*Aim of the task:* Please start at the first line of the records beneath and quote each line exactly, ending with the line containing "Descripción [tab] (1041, 982)".

───── Information supplied

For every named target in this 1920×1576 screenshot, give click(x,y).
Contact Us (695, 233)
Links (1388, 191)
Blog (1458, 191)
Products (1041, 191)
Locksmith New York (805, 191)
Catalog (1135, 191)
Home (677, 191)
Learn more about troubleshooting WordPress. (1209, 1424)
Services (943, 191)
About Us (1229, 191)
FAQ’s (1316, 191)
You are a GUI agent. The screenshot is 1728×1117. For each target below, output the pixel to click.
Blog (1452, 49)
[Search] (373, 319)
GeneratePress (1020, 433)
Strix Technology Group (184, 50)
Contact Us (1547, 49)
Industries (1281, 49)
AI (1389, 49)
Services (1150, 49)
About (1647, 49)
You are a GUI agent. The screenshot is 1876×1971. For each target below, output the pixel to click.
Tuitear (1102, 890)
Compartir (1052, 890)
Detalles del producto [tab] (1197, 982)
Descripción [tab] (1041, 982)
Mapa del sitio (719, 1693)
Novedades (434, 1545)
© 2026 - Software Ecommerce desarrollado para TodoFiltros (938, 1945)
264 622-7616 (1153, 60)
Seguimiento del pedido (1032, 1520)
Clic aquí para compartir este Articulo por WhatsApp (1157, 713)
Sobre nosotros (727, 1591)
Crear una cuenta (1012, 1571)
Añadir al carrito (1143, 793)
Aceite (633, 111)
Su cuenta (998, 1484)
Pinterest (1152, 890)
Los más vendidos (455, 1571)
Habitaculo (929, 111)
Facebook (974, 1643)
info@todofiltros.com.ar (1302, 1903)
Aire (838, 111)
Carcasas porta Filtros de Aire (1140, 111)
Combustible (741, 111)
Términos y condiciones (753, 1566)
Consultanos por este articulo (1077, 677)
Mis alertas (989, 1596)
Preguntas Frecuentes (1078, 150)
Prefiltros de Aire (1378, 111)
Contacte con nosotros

──────────

*Result:*
For every named target in this 1920×1576 screenshot, give click(x,y).
Contact Us (695, 233)
Links (1388, 191)
Blog (1458, 191)
Products (1041, 191)
Locksmith New York (805, 191)
Catalog (1135, 191)
Home (677, 191)
Learn more about troubleshooting WordPress. (1209, 1424)
Services (943, 191)
About Us (1229, 191)
FAQ’s (1316, 191)
You are a GUI agent. The screenshot is 1728×1117. For each target below, output the pixel to click.
Blog (1452, 49)
[Search] (373, 319)
GeneratePress (1020, 433)
Strix Technology Group (184, 50)
Contact Us (1547, 49)
Industries (1281, 49)
AI (1389, 49)
Services (1150, 49)
About (1647, 49)
You are a GUI agent. The screenshot is 1876×1971. For each target below, output the pixel to click.
Tuitear (1102, 890)
Compartir (1052, 890)
Detalles del producto [tab] (1197, 982)
Descripción [tab] (1041, 982)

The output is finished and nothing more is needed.